| Directions |
In your copy of the listing below, reproduce each word exactly and include no pictures.
(Data extracts)
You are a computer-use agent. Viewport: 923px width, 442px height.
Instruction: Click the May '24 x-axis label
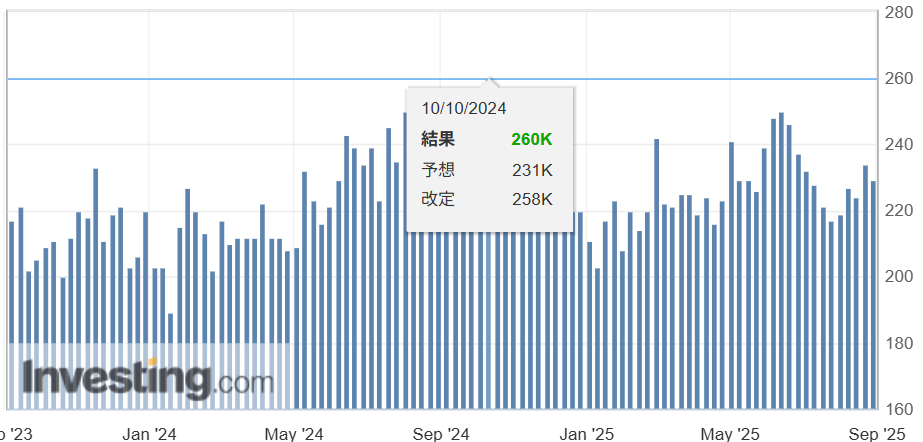pos(295,434)

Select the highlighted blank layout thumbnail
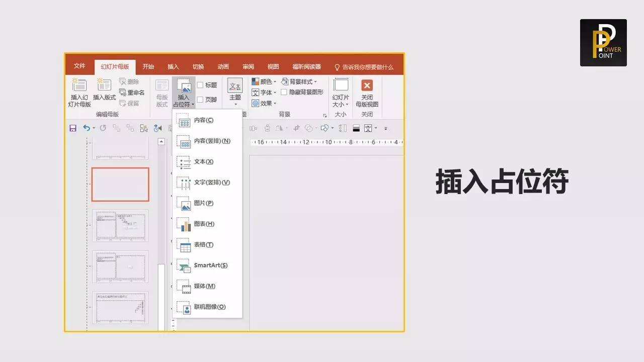click(120, 185)
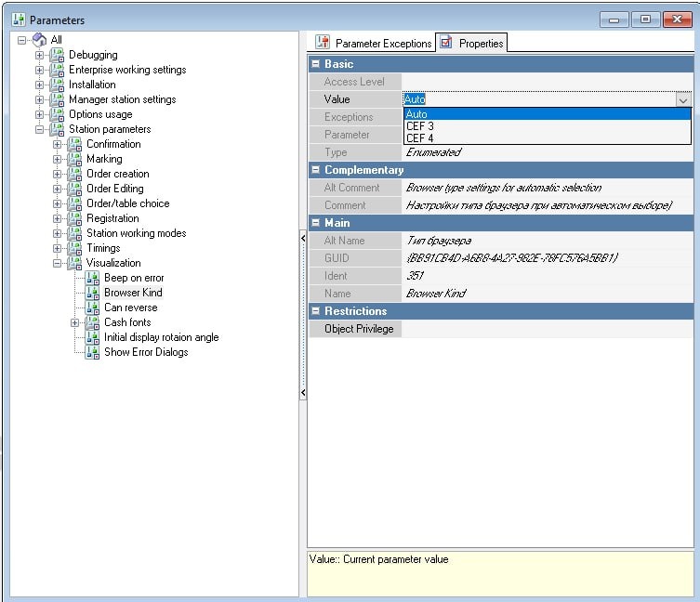Choose CEF 3 from the value list
The width and height of the screenshot is (700, 602).
click(420, 126)
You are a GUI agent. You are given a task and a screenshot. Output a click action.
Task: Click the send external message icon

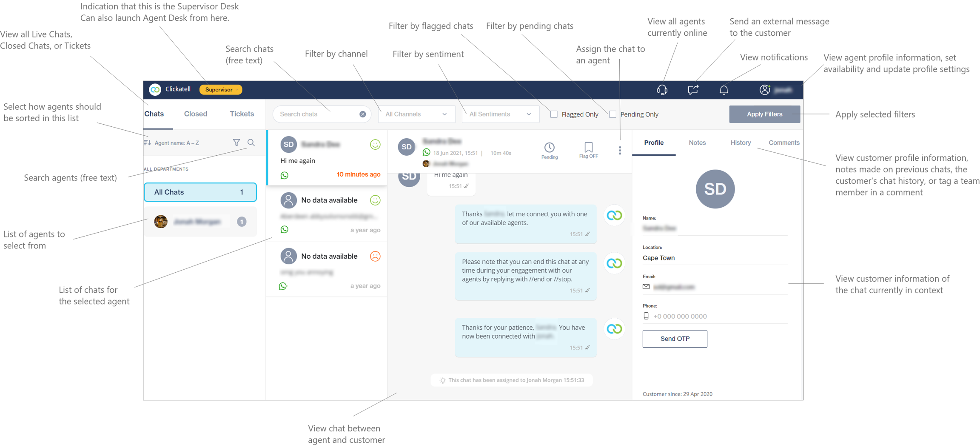[693, 90]
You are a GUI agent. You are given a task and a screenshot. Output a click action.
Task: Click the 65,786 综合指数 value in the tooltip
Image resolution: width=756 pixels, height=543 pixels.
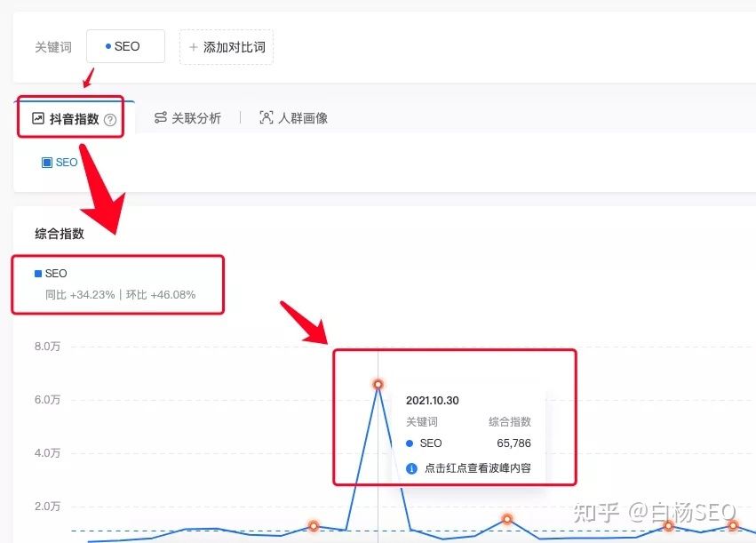coord(512,443)
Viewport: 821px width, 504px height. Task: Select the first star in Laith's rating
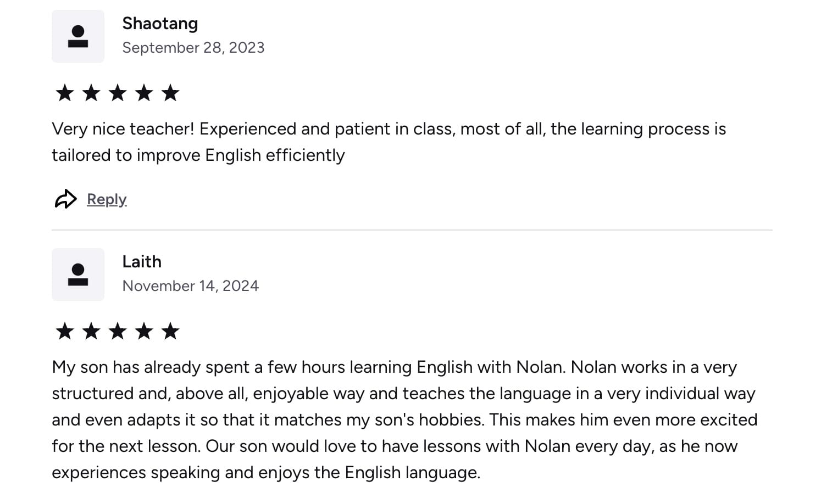coord(65,331)
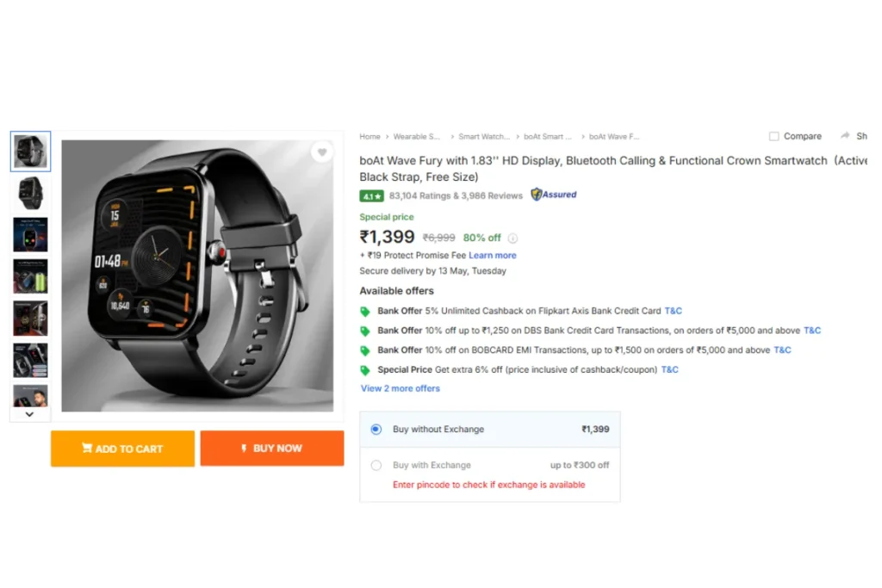The width and height of the screenshot is (882, 588).
Task: Select Buy with Exchange radio button
Action: pyautogui.click(x=376, y=466)
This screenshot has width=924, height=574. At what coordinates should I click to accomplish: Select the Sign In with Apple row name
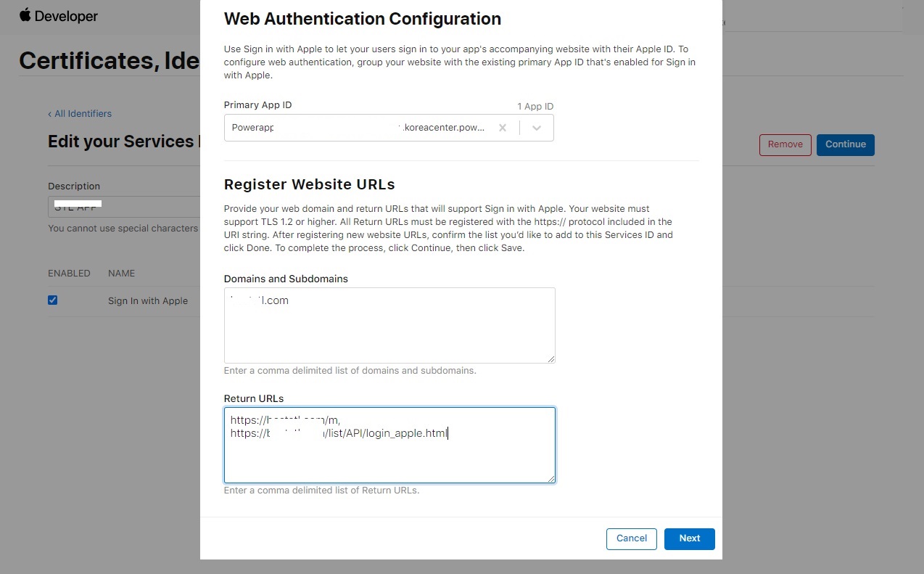click(148, 301)
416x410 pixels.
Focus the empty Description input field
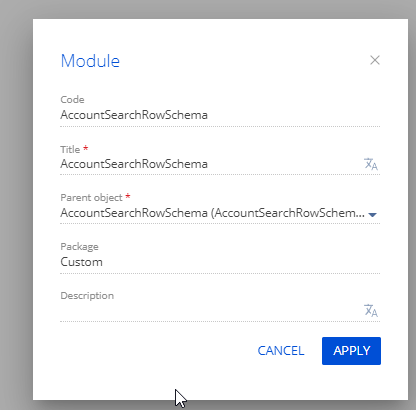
(End Data extracts)
| Response area |
You are a computer-use agent. Viewport: 923px width, 442px height.
Instruction: Click the May '24 x-axis label
pos(295,434)

Select the highlighted blank layout thumbnail
click(120, 185)
Choose CEF 3 from the value list
The width and height of the screenshot is (700, 602).
click(420, 126)
You are a GUI agent. You are given a task and a screenshot. Output a click action.
Task: Click the send external message icon

[693, 90]
You are a GUI agent. You are given a task and a screenshot. Output a click action.
Task: Click the 65,786 综合指数 value in the tooltip
Image resolution: width=756 pixels, height=543 pixels.
coord(512,443)
Viewport: 821px width, 504px height. Task: Select the first star in Laith's rating
coord(65,331)
The width and height of the screenshot is (882, 588).
Task: Select Buy with Exchange radio button
Action: pyautogui.click(x=376, y=466)
This screenshot has width=924, height=574. At what coordinates should I click to accomplish: Select the Sign In with Apple row name
click(148, 301)
416x410 pixels.
Focus the empty Description input field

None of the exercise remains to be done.